(Data extracted from a collection)
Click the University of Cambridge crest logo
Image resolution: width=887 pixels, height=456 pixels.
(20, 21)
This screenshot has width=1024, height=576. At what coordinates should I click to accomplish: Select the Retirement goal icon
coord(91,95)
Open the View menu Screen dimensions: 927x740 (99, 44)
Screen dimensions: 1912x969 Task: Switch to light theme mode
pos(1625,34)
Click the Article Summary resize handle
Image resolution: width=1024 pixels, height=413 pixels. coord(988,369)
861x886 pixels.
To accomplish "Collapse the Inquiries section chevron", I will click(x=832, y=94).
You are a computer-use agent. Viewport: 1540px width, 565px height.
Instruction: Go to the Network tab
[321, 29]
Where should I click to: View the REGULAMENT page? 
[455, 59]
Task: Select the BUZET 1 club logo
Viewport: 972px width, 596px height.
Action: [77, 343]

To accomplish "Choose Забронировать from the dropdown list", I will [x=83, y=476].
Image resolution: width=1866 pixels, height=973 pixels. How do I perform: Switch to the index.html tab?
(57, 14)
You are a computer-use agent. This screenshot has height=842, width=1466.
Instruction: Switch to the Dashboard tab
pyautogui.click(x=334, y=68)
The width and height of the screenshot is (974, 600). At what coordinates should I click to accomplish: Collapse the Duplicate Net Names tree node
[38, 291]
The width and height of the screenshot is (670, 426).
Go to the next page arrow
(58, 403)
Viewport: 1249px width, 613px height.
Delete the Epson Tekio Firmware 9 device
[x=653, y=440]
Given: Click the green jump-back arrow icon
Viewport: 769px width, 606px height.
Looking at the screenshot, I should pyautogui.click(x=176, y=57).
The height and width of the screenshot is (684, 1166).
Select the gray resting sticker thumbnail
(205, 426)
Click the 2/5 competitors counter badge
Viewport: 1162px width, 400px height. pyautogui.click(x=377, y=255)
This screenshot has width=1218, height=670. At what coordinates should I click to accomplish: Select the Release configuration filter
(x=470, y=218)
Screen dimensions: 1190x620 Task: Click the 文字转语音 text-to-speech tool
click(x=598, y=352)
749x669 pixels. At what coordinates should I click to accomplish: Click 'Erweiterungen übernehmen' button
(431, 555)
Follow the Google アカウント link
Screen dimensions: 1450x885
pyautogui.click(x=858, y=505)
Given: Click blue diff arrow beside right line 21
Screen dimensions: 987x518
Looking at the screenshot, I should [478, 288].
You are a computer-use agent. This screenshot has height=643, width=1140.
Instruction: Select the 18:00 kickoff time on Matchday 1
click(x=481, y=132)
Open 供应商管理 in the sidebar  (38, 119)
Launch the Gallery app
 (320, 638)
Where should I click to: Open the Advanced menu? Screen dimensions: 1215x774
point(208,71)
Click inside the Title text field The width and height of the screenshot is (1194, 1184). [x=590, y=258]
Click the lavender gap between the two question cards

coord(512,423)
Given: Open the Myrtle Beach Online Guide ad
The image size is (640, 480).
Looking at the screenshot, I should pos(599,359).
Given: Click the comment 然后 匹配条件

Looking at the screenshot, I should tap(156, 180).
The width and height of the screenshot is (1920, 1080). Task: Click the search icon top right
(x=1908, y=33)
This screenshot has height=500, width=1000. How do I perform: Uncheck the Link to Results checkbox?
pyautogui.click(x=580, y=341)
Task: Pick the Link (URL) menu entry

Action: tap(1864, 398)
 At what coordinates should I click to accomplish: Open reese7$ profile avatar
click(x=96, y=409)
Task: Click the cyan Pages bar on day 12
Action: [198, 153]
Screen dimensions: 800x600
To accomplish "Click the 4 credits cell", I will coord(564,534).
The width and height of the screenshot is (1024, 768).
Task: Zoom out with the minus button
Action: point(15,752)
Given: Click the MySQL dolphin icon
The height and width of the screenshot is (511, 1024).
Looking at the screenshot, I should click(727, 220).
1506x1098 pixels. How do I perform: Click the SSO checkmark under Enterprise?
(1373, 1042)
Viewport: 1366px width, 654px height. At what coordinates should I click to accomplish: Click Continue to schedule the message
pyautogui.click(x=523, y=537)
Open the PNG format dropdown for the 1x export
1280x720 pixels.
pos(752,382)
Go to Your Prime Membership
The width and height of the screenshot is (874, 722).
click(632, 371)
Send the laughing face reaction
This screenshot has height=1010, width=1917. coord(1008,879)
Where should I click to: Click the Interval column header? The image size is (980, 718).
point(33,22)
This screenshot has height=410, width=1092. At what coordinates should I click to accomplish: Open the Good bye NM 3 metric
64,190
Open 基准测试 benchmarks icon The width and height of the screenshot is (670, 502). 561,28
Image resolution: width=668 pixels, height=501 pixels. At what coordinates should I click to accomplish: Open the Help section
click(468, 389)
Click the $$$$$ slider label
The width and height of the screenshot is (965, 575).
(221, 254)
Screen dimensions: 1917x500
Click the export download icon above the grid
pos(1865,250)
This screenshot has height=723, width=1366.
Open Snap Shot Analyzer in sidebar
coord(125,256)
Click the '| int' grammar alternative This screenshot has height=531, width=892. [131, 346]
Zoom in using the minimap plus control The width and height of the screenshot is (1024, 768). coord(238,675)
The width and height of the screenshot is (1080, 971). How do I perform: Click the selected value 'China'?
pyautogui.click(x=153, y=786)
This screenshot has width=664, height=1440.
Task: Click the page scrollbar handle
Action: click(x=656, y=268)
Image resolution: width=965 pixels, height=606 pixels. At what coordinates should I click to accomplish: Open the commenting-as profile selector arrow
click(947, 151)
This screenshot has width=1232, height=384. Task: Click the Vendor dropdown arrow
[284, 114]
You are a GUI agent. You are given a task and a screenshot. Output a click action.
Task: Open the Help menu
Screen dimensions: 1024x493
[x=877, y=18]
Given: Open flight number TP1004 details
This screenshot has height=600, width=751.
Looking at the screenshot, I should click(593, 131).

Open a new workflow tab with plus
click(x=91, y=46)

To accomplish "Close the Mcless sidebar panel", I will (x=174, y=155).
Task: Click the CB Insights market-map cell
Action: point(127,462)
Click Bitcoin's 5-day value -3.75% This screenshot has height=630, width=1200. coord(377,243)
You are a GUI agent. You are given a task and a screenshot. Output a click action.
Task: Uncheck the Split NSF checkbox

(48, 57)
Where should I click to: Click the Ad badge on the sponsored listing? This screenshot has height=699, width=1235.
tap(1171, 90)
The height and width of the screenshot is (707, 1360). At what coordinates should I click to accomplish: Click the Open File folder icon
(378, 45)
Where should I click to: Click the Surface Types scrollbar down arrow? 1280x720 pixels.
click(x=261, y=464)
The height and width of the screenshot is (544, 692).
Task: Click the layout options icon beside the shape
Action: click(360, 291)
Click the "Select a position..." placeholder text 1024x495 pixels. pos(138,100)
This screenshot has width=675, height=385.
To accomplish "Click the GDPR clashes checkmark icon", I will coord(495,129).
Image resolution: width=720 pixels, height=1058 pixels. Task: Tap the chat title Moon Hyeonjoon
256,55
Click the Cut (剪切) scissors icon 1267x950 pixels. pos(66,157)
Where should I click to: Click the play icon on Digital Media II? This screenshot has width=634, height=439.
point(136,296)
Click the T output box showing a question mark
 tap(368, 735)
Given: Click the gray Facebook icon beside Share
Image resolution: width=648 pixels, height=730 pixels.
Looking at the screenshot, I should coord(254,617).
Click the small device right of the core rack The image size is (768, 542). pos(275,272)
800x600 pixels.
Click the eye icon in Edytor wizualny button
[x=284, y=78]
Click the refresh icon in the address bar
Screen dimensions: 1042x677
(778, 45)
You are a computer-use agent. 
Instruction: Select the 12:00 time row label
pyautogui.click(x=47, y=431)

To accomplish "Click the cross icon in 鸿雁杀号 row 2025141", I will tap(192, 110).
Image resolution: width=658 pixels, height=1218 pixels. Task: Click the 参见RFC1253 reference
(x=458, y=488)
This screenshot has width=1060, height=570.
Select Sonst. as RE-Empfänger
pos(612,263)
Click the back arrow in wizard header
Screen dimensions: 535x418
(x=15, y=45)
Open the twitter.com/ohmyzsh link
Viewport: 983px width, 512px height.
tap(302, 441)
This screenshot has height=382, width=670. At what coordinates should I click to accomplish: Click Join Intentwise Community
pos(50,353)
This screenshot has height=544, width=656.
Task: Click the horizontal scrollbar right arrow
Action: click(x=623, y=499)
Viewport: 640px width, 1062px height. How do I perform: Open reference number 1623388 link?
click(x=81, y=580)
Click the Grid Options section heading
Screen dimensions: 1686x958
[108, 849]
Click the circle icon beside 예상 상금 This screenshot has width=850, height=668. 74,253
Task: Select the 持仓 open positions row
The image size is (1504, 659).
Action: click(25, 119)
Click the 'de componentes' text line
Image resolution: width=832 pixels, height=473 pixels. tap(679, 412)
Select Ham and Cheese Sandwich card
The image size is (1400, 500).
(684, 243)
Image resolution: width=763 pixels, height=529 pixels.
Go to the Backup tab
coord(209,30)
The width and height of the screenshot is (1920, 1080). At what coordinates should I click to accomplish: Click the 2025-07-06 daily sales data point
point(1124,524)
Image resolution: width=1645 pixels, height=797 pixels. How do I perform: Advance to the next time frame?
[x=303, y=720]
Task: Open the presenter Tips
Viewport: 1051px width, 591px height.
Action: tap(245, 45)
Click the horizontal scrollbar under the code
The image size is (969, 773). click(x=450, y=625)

▶ **What the exercise asks**
Only a number is wanted here: the count of lines above that contain the word "agent".

▶ **Output for this exercise**
6